If developers connect with Microsoft Teams more deeply, we could see some innovative new ways to collaborate in future meetings. Microsoft is not alone in experiencing how remote work and meetings will work in post-pandemic scenarios. Facebook also recently mocked its own vision of remote work using augmented and virtual reality, and Google is rapidly integrating its disparate Chat, Rooms and Meet communications platforms into Gmail in an effort to compete with Microsoft Teams and Slack. Even Slack is trying to reinvent the future of business communications with Slack Connect, a more powerful way for companies to communicate and collaborate with each other.

New Microsoft team mode.
GIF: Microsoft

Microsoft is moving incredibly fast to keep up with the competition, and in many areas, it combines many different functions in one application (or “hub” as Microsoft likes to call it). Saseetharan even hints that Microsoft is watching developers’ interest in connecting to the background effects and filters for Teams video calls.

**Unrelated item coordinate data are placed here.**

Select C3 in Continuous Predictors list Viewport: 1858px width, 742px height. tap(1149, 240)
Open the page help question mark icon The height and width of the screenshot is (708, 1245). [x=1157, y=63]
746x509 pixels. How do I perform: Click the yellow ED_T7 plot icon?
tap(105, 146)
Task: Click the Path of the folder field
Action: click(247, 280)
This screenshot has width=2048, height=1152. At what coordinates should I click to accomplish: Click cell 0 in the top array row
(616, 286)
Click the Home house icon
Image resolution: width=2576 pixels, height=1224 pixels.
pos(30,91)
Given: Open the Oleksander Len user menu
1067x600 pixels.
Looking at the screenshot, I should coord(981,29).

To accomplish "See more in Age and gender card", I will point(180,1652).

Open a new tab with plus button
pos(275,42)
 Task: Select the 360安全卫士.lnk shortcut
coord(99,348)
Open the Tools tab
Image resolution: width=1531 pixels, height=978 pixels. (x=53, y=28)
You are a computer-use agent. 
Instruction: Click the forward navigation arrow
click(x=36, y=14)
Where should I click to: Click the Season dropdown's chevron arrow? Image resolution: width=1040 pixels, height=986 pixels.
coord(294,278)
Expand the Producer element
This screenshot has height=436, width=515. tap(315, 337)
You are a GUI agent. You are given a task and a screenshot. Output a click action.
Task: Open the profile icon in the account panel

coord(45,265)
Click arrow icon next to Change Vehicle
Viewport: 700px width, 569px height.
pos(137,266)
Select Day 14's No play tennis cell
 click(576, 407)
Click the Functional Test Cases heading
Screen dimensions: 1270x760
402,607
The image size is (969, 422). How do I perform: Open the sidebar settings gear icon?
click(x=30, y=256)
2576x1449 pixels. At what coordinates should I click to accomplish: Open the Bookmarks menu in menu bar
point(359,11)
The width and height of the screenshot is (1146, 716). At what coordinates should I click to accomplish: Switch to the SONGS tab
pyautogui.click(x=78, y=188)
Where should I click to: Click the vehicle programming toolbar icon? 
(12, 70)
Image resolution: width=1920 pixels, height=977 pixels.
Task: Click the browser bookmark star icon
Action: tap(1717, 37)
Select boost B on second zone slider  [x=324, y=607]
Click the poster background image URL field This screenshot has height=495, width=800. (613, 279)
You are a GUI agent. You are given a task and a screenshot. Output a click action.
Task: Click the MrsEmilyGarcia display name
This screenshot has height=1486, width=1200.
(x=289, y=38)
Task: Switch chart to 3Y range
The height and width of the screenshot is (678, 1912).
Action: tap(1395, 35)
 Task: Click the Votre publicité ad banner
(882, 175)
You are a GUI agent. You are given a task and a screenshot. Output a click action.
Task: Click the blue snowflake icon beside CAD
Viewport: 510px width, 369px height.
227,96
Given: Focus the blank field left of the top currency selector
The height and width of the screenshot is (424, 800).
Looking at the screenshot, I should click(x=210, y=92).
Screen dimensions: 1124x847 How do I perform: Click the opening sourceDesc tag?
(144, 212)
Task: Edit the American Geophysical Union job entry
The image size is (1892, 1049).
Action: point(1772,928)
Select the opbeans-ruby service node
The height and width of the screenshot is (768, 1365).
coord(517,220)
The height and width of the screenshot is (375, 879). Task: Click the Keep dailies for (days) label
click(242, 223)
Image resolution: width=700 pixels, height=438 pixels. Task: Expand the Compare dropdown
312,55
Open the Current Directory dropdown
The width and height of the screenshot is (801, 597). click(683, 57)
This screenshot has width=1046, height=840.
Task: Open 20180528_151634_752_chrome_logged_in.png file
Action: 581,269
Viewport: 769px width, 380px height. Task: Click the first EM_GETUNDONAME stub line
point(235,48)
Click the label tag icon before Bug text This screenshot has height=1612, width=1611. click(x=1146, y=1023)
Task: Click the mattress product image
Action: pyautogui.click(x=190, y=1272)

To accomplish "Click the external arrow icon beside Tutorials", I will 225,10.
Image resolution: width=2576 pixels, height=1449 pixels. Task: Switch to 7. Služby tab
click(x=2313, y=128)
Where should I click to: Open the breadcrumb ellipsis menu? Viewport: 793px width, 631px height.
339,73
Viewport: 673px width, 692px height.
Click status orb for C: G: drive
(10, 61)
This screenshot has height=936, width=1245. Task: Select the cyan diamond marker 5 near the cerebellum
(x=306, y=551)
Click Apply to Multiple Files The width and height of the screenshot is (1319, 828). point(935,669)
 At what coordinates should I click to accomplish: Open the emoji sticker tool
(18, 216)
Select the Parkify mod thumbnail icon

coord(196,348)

The pandemic has been the driving force behind Microsoft Teams features in recent months, pushing the service up to 75 million daily active users. Microsoft’s top Teams video call competitor Zoom has also seen tremendous growth, but has had to spend the past few months rectifying controversial privacy and security issues rather than implementing new features.

It is clear that Microsoft has taken the opportunity to push aggressively with Teams, and there will surely be many more Teams features before the end of 2020.